Такова действительно была воля Николая Николаевича. Он сам уничтожил часть своих дневников, так как очень боялся, что его записи могут невольно облегчить европейским колонизаторам доступ во внутренние части Малаккского полуострова, на острова Океании.

"Я решил… положительно ничем, ни прямо, ни косвенным путем, не способствовать водворению сношений между белыми и папуасами".

Что ж, его опасения были отнюдь не беспочвенны. Агент одной из торговых фирм Германии Отто Финш, высадившийся на Берег Маклая, назвал себя Абадан Маклай – "брат Маклая". Его встречали как друга. А в 1885 году здесь начала хозяйничать германская Новогвинейская компания.

Николай Николаевич служил науке и лучше, чем кто-либо, понимал значение своих дневников. Но в этом случае интересы науки отступали на второй план.

"Единственная цель моей жизни – польза и успех науки и благо человечества", – писал Миклухо-Маклай.

Оценивая значение работ, жизни, деятельности Николая Николаевича, его биографы говорят: "Самое характерное для Миклухо-Маклая – это поразительное сочетание в его лице черт смелого путешественника, неутомимого исследователя-энтузиаста, широко эрудированного ученого, прогрессивного мыслителя-гуманиста, энергичного общественного деятеля, борца за права угнетенных колониальных народов. Подобные качества порознь не составляют особой редкости, но сочетание всех их в одном лице – явление совершенно исключительное".

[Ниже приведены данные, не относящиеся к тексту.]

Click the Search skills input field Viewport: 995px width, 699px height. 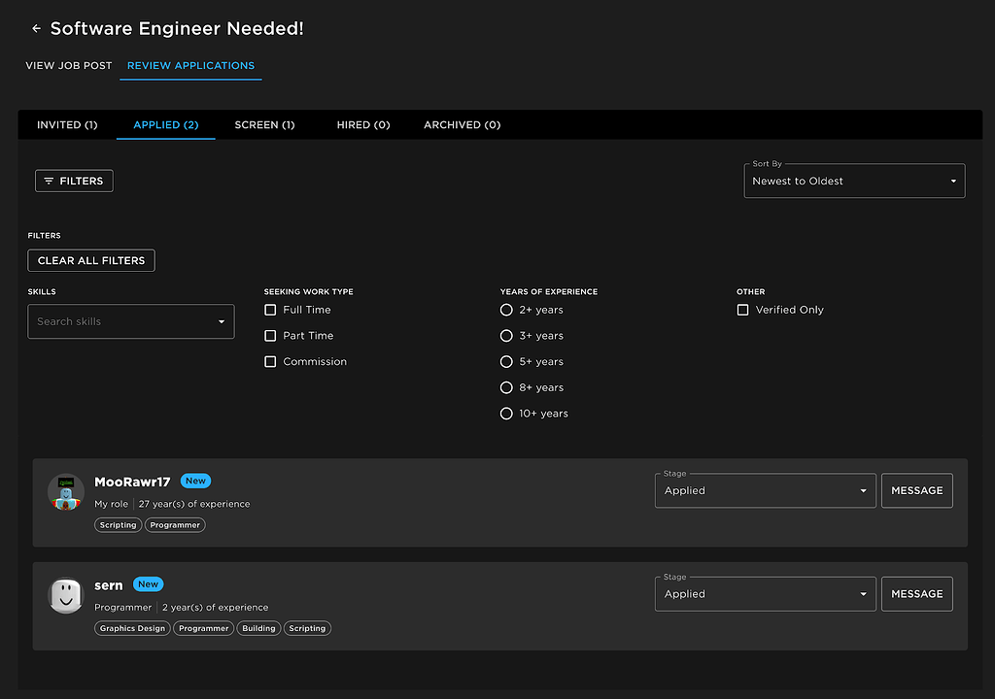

И все же прав Лев Николаевич Толстой, который в 1886 году писал Николаю Николаевичу: "Не знаю, какой вклад в науку, ту, которой вы служите, составят ваши коллекции и открытия, но ваш опыт общения с дикими составит эпоху в той науке, которой я служу, – в науке о том, как жить людям друг с другом…"

Маргарита де Миклухо-Маклай прожила после смерти мужа еще сорок восемь лет. И она, и дети ее оставались русскими подданными.

Рассказывают, что она, почти не снимая, носила заказанную в Петербурге брошь с переплетенными буквами "М. М." и браслет с той самой таинственной аббревиатурой: N.B.D.C.S.U.

Один из внуков – Роб Маклай – по приглашению Академии наук СССР неоднократно приезжал в Советский Союз. В 1979 году он организовал и возглавил Австралийское общество Миклухо-Маклая. Одна из задач общества изучение вклада Николая Николаевича "в познание культурных, интеллектуальных, личностных ценностей всех ветвей человеческой семьи независимо от цвета кожи и расы, государственного и социального статуса или вероисповедания".

Жена Роба Маклая – Алиса Маклай – считает, что она сумела разгадать тайну латинских букв.

None but death can separate us – "Ничто, кроме смерти, не может разлучить нас".